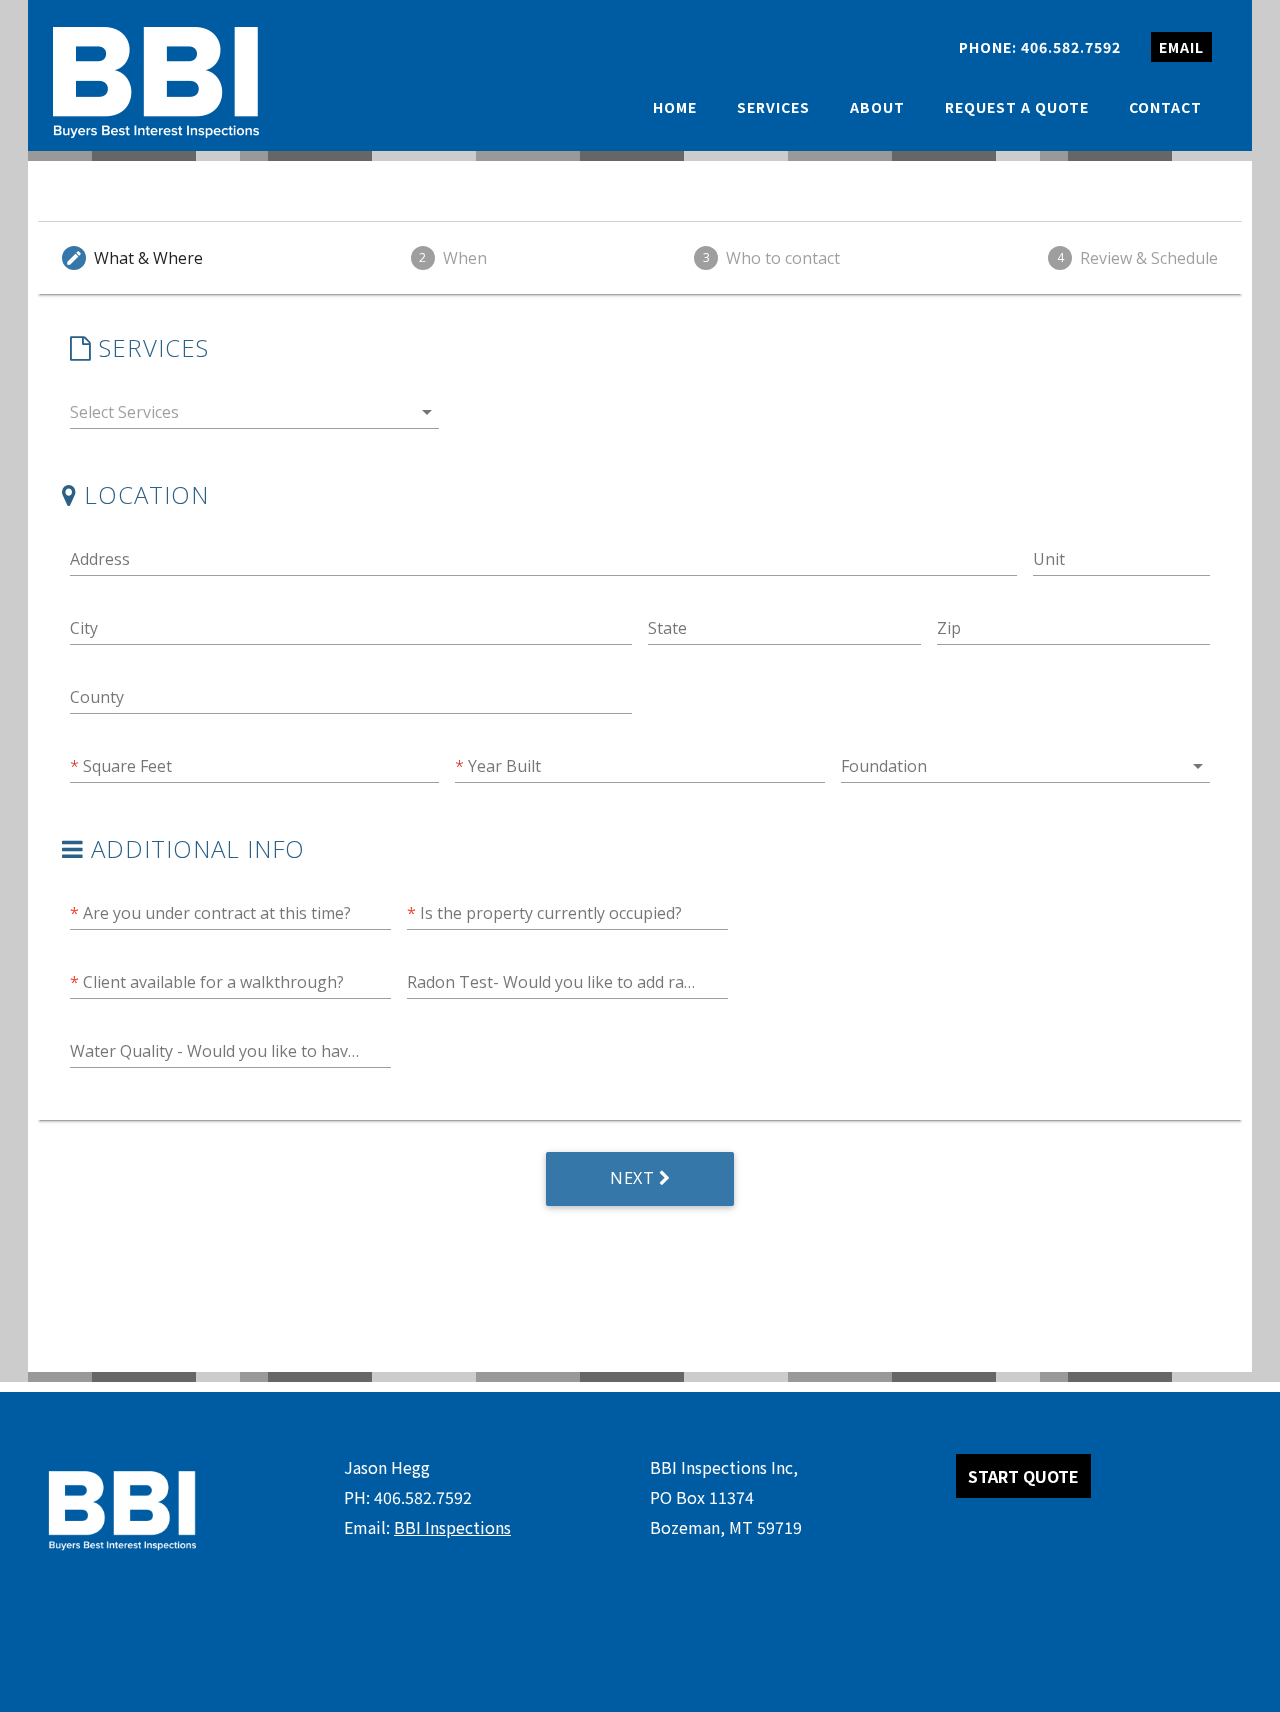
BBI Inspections (452, 1527)
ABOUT (877, 107)
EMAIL (1181, 47)
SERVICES (773, 107)
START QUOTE (1023, 1476)
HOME (675, 107)
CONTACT (1165, 107)
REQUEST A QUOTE (1017, 107)
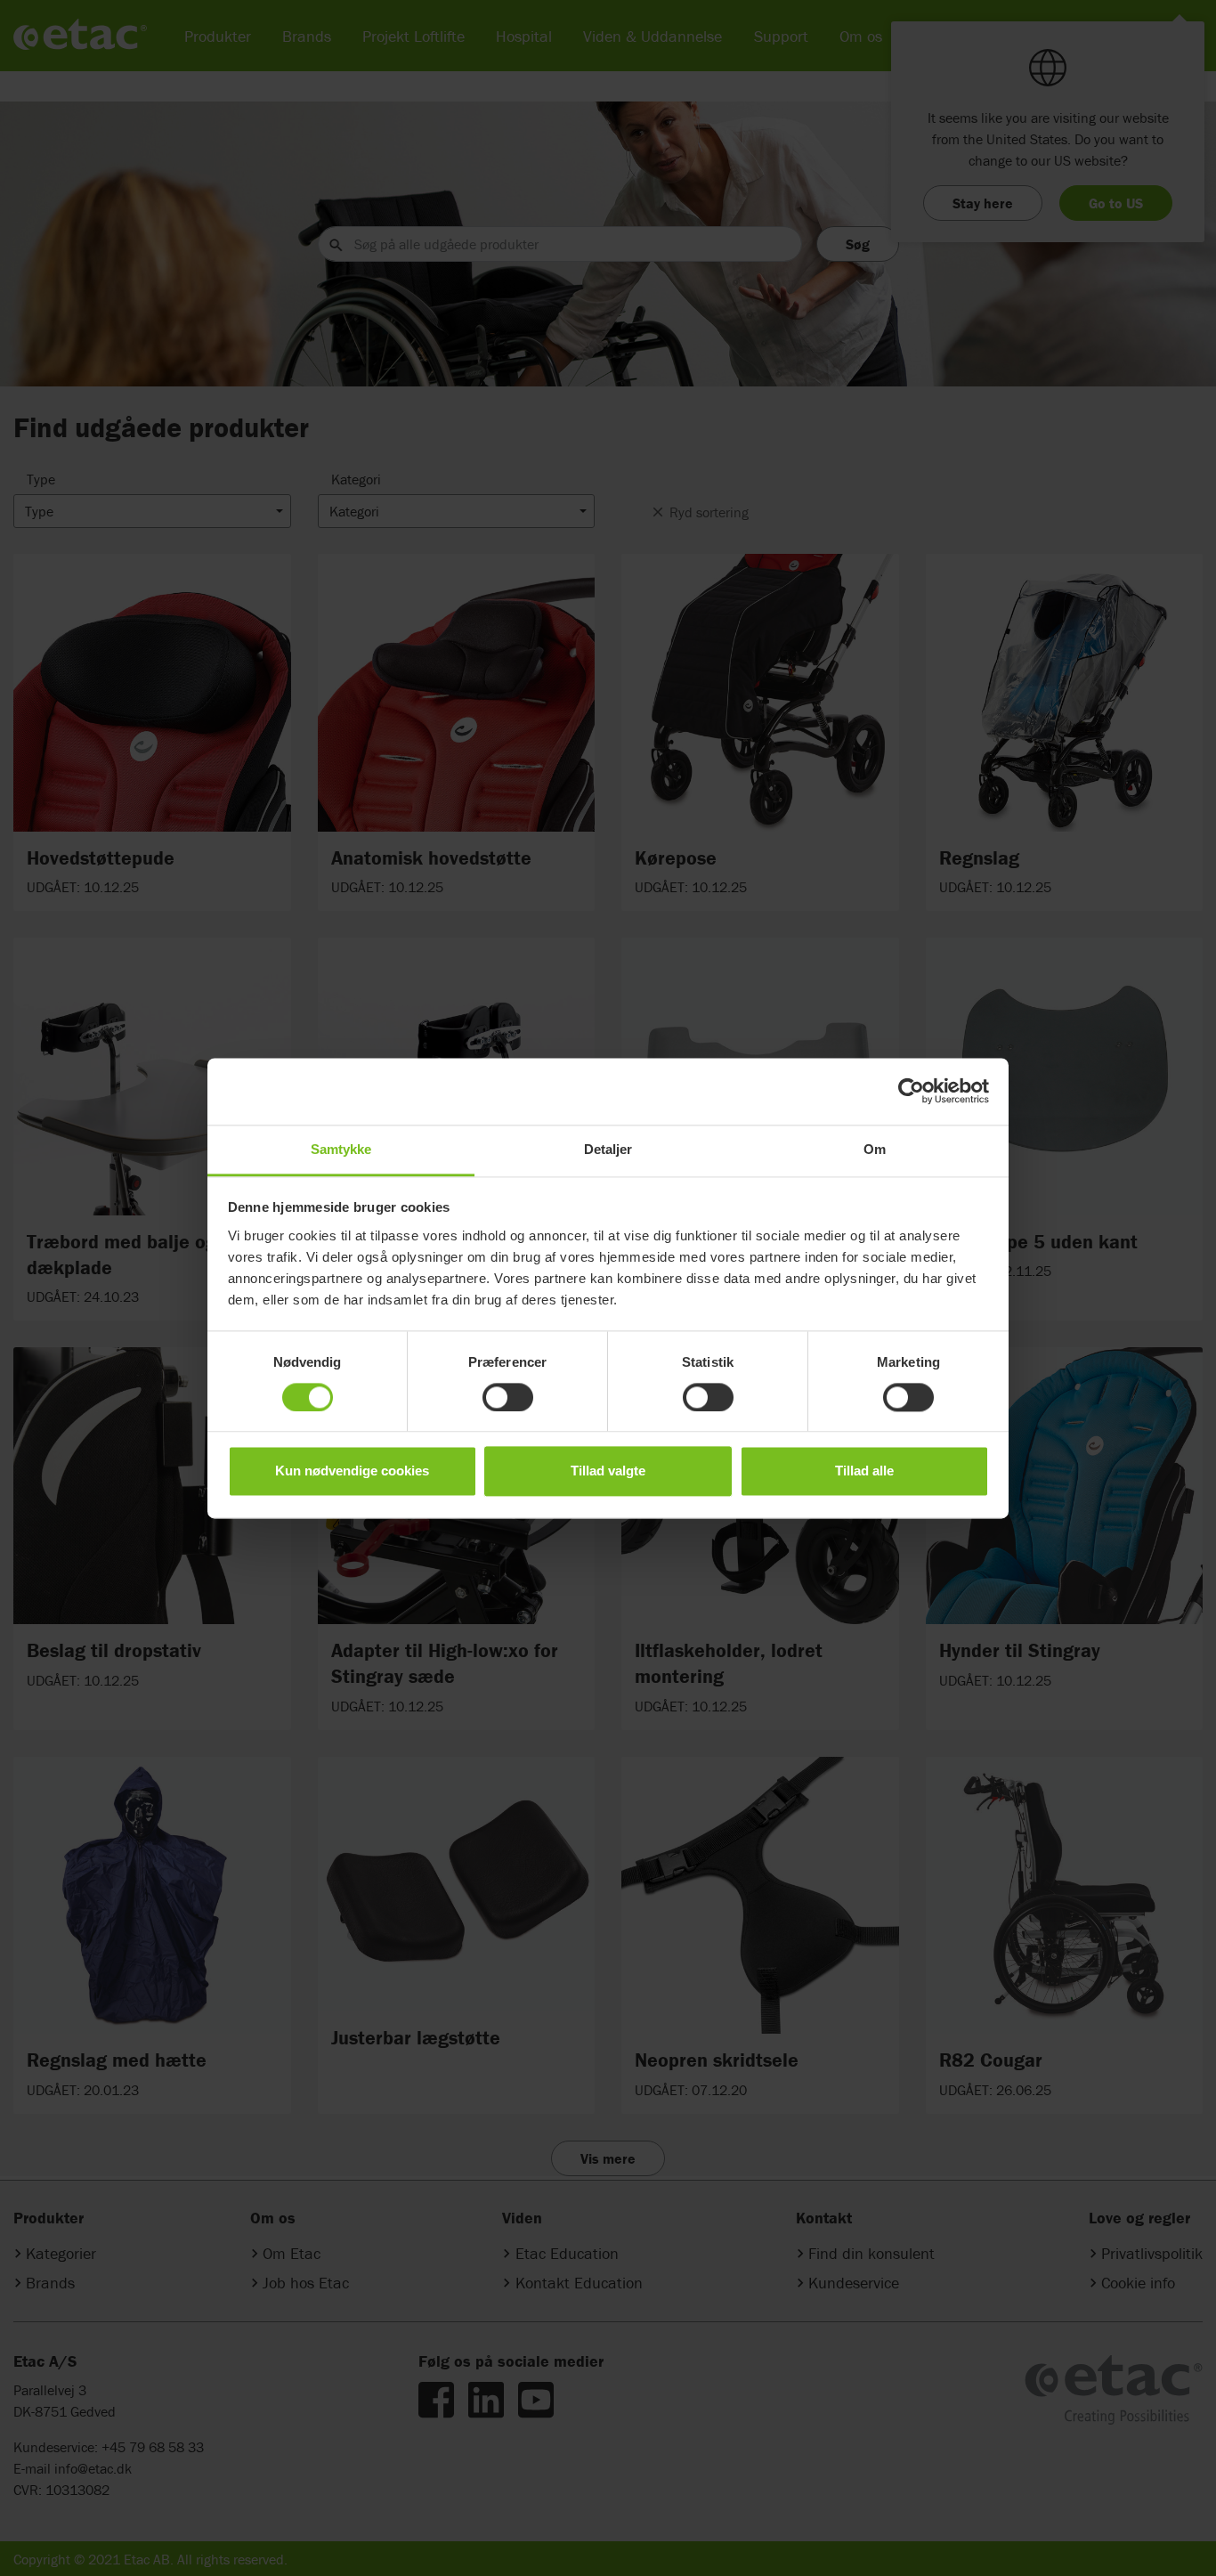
-------------------------
* [Work required] Output each record exactly as it appears, but not the pictures.

* [Worked solution]
BBI Inspections (452, 1527)
ABOUT (877, 107)
EMAIL (1181, 47)
SERVICES (773, 107)
START QUOTE (1023, 1476)
HOME (675, 107)
CONTACT (1165, 107)
REQUEST A QUOTE (1017, 107)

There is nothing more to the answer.